Operating under the IPA, the Multilateral Investment Guarantee Agency is responsible for guaranteeing foreign investors against non-commercial risks, as well as offering advisory services to assist in drafting investment policy.
Key investor attractions listed by the IPA include a range of direct and indirect tax incentives for large and small proposals, in addition to trade agreements offering local manufacturers preferred access to export markets, including the EU, Australia and New Zealand. Following amendments to the Companies Act of 1997, which took effect in February 2015, the IPA launched an online business registration service, “Do It Online”. The platform allows companies, groups, foreign enterprises and business names to be registered with the Securities Commission of PNG. Users are also able to conduct searches and obtain company extracts for free.
As part of efforts to support the growth of export-oriented industries, the PNG Chamber of Commerce and Industry offers a range of incentives. For example, there is a 10-year income tax exemption for new businesses in 41 designated development areas, including in the agriculture, construction, hotel, restaurant and manufacturing sectors. There is also a seven-year tax holiday for new exporters. Additionally, profits from value-added manufactured exports – including canned foods, confectionery, dairy products, glass and paper products, and wooden furniture – are exempt from tax for the first four years of operation.

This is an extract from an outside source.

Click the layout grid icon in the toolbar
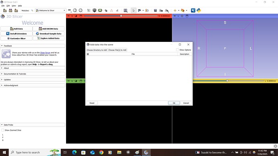The width and height of the screenshot is (278, 156). coord(126,10)
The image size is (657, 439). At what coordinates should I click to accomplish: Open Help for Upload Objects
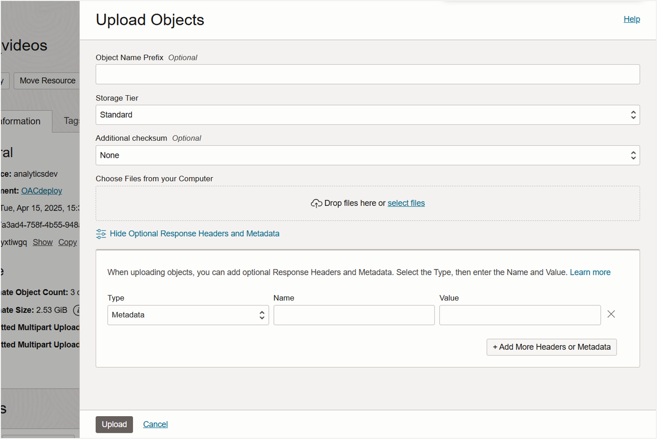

Further investor incentives were addressed in the NTP, which was published in August 2017, introducing several measures that seek to protect the operations of local manufacturers, including import tariffs as well as more selective trade deals.
Although PNG offers abundant natural resources – having oil and gas reserves, copper, silver, timber and fertile agricultural land – FDI inflows into the country have tended to focus on extractive industries, including the country’s first major liquefied natural gas (LNG) project, PNG LNG, which began commercial operations in 2014. The $19bn project was the largest single investment in the country to date, although debate over the project’s real economic benefits continues.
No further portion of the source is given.